Mrs. Fell at the top of the stairs yesterday. The memory of how she’d looked kept haunting me. I reckoned that was the closest I’d ever come to seeing a ghost.
It was a fitful night. We drifted in and out of sleep. A couple of times I jumped awake without realizing I’d fallen asleep, jolting back upright against the wall. Twice I woke to find Kenny sprawled across my legs, twitching and snoring, talking to himself as he slept. Both times he woke by leaping to his feet and shouting, “What? What was that?” It wasn’t until it started to get lighter again around half-four that we felt safe enough to lie down, sharing our rucksacks as pillows, and not worry about closing our eyes. Of course, I didn’t believe you only ever got murdered in the dark, but I was shattered.
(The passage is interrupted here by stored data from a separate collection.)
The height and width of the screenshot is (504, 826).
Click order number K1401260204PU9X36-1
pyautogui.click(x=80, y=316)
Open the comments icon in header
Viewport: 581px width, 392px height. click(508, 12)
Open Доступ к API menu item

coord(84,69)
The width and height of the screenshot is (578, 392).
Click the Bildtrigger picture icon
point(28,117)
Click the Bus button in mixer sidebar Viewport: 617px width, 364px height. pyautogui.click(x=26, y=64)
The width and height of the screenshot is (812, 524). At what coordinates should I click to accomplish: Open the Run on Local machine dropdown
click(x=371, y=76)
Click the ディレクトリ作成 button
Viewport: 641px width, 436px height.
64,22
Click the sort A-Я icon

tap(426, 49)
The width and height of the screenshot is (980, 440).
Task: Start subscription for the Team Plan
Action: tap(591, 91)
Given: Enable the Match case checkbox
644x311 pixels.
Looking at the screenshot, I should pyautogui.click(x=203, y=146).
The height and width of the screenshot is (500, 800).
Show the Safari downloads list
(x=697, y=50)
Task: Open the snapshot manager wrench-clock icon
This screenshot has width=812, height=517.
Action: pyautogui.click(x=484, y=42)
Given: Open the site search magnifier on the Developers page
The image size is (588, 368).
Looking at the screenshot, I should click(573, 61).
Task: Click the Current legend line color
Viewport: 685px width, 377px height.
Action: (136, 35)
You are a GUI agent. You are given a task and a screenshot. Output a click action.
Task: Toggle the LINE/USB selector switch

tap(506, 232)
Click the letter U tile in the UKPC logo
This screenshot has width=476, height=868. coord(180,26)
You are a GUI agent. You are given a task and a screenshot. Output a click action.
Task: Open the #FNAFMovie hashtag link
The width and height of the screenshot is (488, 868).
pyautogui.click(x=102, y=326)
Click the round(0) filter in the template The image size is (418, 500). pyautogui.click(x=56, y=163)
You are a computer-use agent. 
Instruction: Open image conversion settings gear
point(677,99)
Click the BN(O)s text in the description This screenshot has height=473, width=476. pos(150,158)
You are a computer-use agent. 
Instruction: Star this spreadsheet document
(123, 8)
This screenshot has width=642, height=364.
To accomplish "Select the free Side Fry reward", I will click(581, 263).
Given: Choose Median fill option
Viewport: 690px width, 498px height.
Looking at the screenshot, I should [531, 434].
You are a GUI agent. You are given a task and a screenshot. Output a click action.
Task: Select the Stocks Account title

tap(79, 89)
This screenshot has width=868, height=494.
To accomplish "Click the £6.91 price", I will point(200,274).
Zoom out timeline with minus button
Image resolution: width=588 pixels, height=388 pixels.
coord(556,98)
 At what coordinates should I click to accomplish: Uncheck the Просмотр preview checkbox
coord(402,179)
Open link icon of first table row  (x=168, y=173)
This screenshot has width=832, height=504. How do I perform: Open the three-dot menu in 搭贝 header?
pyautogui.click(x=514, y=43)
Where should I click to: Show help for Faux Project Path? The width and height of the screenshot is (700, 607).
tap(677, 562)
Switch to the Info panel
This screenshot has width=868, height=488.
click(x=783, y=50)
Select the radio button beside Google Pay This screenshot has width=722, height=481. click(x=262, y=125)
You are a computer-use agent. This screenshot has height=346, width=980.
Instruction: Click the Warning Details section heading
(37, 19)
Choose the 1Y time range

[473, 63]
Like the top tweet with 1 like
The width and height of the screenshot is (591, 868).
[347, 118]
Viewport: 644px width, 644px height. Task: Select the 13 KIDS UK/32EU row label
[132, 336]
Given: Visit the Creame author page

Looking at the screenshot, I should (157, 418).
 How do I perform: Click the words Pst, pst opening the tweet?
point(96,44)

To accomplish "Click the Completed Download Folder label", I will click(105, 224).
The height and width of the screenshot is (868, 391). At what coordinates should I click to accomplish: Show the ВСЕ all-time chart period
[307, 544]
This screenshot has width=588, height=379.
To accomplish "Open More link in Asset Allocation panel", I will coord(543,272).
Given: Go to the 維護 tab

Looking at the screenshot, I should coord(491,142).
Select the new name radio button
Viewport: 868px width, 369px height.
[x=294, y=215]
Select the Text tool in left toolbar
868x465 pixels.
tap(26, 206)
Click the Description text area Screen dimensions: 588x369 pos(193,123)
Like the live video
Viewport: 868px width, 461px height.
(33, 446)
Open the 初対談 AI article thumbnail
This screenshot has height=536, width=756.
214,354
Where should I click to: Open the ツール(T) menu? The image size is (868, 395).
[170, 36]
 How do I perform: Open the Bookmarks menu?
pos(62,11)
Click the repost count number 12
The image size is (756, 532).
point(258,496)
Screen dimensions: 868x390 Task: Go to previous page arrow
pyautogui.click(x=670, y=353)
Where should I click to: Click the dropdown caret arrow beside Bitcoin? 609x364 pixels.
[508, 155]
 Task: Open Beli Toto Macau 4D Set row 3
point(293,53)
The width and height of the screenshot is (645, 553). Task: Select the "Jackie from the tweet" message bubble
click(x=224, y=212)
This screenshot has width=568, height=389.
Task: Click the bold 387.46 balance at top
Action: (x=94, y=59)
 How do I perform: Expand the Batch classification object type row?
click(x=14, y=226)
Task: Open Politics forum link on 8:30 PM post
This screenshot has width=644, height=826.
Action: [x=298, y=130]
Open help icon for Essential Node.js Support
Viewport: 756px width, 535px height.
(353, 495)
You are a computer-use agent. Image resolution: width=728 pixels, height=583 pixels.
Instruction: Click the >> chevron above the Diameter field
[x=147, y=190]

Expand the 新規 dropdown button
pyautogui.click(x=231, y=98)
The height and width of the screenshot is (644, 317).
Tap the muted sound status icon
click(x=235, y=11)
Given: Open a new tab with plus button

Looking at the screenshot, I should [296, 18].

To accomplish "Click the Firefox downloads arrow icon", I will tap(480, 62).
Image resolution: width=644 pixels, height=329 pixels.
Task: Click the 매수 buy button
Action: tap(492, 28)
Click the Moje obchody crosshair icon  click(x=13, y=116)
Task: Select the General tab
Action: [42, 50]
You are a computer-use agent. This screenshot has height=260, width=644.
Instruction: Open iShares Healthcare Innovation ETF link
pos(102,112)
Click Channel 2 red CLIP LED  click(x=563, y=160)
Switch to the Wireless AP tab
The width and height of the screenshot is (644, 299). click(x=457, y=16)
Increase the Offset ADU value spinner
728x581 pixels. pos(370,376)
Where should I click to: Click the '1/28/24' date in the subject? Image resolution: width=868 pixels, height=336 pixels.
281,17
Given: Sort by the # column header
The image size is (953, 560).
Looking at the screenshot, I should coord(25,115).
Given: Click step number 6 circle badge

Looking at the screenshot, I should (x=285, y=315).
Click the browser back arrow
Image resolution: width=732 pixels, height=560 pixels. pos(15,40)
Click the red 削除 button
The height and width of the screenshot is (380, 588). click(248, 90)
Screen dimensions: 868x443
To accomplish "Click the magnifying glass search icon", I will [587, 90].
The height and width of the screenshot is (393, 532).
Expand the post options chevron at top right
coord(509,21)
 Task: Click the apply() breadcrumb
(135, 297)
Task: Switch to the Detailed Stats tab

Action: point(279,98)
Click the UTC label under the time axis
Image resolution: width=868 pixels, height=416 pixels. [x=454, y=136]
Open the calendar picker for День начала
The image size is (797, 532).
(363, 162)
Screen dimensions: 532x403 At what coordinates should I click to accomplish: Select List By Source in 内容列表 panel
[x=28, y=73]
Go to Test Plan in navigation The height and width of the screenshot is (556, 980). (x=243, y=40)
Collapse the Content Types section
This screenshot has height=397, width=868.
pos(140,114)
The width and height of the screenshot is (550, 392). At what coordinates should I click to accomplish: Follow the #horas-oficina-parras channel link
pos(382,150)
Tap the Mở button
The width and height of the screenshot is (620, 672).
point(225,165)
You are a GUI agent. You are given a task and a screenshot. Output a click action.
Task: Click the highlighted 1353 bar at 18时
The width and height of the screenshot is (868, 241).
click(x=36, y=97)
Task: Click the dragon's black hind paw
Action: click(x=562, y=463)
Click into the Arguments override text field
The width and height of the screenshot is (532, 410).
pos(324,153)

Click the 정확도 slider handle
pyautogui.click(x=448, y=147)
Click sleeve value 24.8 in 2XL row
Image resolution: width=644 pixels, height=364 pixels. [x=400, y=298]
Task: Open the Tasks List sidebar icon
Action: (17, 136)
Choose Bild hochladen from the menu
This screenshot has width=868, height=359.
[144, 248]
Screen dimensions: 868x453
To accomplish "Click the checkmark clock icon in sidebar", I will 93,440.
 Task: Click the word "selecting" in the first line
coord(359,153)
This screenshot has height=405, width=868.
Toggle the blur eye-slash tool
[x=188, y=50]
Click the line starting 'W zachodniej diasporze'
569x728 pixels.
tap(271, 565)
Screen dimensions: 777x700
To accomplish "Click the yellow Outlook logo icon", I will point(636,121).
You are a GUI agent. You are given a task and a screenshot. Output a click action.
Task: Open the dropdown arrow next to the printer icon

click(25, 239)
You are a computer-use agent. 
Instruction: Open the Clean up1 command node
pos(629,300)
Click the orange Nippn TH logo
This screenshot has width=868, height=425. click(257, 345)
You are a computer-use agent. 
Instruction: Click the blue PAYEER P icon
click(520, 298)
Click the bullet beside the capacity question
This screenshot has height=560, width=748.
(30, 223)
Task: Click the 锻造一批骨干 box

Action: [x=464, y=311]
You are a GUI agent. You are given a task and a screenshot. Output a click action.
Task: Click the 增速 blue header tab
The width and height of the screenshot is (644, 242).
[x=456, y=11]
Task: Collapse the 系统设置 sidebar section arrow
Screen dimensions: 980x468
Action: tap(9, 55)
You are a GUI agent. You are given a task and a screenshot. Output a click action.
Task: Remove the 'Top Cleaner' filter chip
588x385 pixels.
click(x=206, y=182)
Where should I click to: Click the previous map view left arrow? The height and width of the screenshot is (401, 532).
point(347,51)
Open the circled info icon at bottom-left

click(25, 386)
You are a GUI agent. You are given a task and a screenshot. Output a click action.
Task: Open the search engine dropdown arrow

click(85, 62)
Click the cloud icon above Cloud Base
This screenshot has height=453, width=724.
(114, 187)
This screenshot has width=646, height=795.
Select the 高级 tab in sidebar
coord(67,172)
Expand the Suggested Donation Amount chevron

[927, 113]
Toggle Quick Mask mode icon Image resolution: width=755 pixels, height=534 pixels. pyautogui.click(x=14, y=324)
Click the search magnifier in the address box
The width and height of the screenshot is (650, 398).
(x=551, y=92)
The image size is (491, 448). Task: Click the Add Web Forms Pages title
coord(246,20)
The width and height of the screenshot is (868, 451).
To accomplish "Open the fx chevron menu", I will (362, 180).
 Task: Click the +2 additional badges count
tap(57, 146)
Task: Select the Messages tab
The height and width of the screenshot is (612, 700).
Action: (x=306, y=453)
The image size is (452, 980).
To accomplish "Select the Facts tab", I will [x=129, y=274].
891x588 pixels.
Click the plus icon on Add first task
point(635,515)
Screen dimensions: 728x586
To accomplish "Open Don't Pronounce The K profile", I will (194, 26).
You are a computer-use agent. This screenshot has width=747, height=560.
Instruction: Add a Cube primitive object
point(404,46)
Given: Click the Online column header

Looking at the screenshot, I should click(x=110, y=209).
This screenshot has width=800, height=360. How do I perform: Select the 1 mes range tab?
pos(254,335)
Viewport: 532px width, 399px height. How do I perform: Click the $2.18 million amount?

The sound of scuffling woke me. It shocked me awake. I’d been dreaming of being chased by the police and I’d woken with a shot of adrenaline, my heart thumping.
I didn’t open my eyes at first. Just like a little kid: if I can’t see it, it can’t see me. But it was the same sound we’d heard last night, I was sure of it.
Kenny and Sim were still fast asleep. I was in the middle of the two of them; Sim was the one closest to the kitchen door. He lay fetal with his back to it. I opened one eye and could see over his shoulder. But I couldn’t see what was making the noise.
“Hey,” I whispered. “Sim.
Sim.”
I nudged him.
He muttered and rolled over, carried on sleeping.